Last week Craft Course took a look at how the whole American craft beer scene came to be. I'll spare you the preaching, but suffice to say we have thousands of super-innovative, passionate brewers and drinkers to thank. What they've done is create a national fabric of beer that didn't exist before, one that's getting more elaborate every day. It can be a bit of a test to keep up, because every day, somewhere, there's a brewer tapping something new. Today, a brief regional primer on the state of American craft beer right now region by region — and some of the best brewing companies to seek out in those places.

Why Is Regionality Important?

The other day, the lovely and talented food writer Amanda Hesser tweeted the following: "Nearly obsolete: travel food stories about a city or region." It's an excellent point, but she is missing an important exception: craft beer. Around the world, and especially in the U.S., there's a hyper-local sensibility at work that runs in tandem to the broader movement and its transformation of styles, which echoes and expands local tastes.

To wit: locals in Bamberg, Germany drink a briny-tasting smoked beer many Americans would spit out.
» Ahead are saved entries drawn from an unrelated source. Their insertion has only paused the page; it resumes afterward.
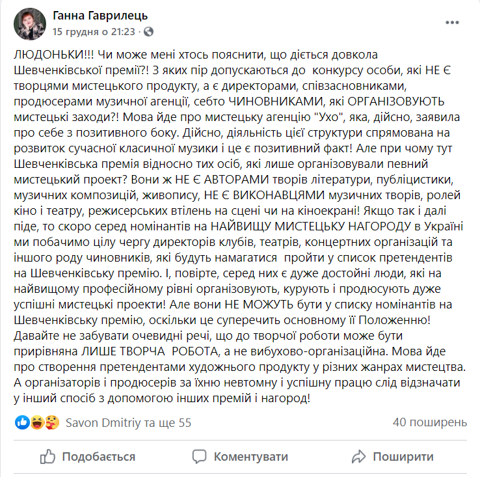Click the speech bubble comment icon
The width and height of the screenshot is (480, 477).
202,456
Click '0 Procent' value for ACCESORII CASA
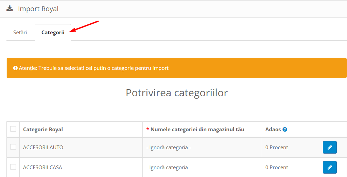This screenshot has height=177, width=347. [277, 168]
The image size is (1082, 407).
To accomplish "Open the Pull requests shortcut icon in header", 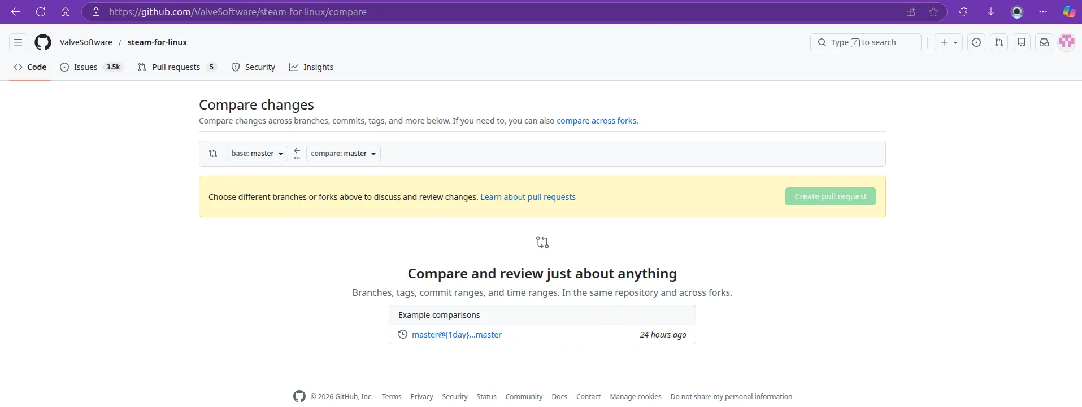I will (999, 42).
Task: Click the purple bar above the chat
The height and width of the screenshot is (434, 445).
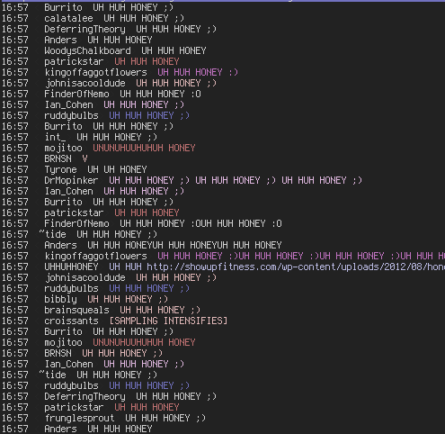Action: point(222,1)
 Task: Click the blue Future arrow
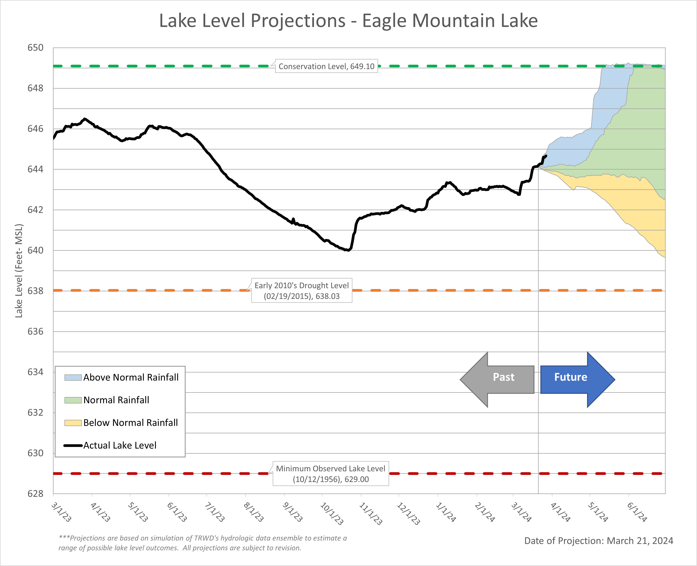click(x=577, y=380)
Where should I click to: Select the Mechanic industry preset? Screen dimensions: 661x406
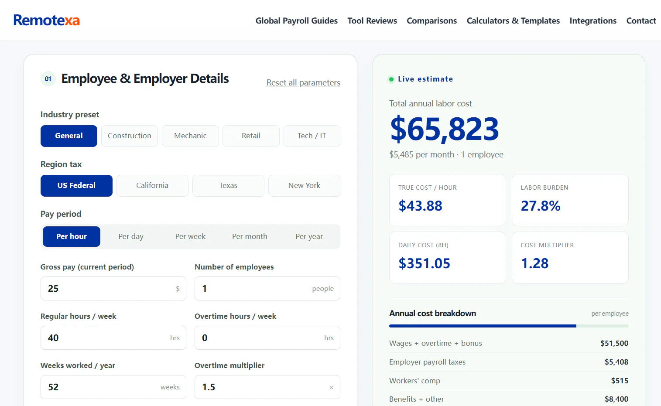pyautogui.click(x=190, y=136)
But I'd argue you can't fully understand why just by buying a bottle of the best version of the stuff from Aecht Schlenkerla or Spezial and quaffing it at home, or even by trying an American version like Alaskan Brewing Co.'s Smoked Porter, delicious though it may be. Going to a beer destination brings it truly alive. And while it's true that, as almost any brewer can get the same ingredients (like chefs), beer styles have freedom to roam, the fact remains that there's a local thrust when it comes to beer making and drinking. There's no better way to understand that than to drink at the source.

Pacific Northwest

Portland is by all accounts the epicenter of the Northwest—and arguably the entire United States and even the world—when it comes to craft brewing, being both aggressively provincial and always innovative. Top quality grain and hops are both grown in the region, and the locals love to drink as much as they love to climb, ski, surf, roast fair-trade coffee, build exotic bikes and ride them around naked, or forage for mushrooms. There are at least 35 breweries and counting in the town many brewers now refer too as Beervana (seriously), from tiny upstarts like Migration, Coalition, New Old Lompoc, Upright Brewing and the all-organic Hopworks to established regionals and nationals like Bridgeport, and Widmer Bros. Elsewhere in Oregon the key players are Bend's Deschutes Brewery, Hood River's Full Sail and newcomer Double Mountain, and Eugene's Ninkasi. Seattle, Wa. is the native home of Redhook, Elysian, Pike Brewing, Hales, and scores more.

California

California is packed with great breweries from North to South, with especially worthy concentrations in the San Francisco Bay Area and San Diego. Overall, Californian brewing might aptly be described as freewheeling and experimental, with a tendency to go to extremes of flavor and formulation, especially with the use of hops (hello, San Diego!). Too many to cite here, but some of the path breakers include Anchor, 21st Amendment, Moonlight, and Magnolia in San Francisco and its environs; Stone, Ballast Point, Alesmith, Lost Abbey and Alpine in hop-head San Diego, and the wood-aged beer Merlins at Russian River in Paso Robles. Los Angeles spawned The Bruery, which, only two years old, is already sold in 20 states. Then there's NoCal's Bear Republic, Firestone-Walker, and who could forget Sierra Nevada in Chico? Their pale ale has arguably introduced more drinkers to craft beer than any other, and it's still bottle-conditioned in traditional, painstaking, British fashion. The brewery is a thing of beauty, and beer pilgrims flock to it daily.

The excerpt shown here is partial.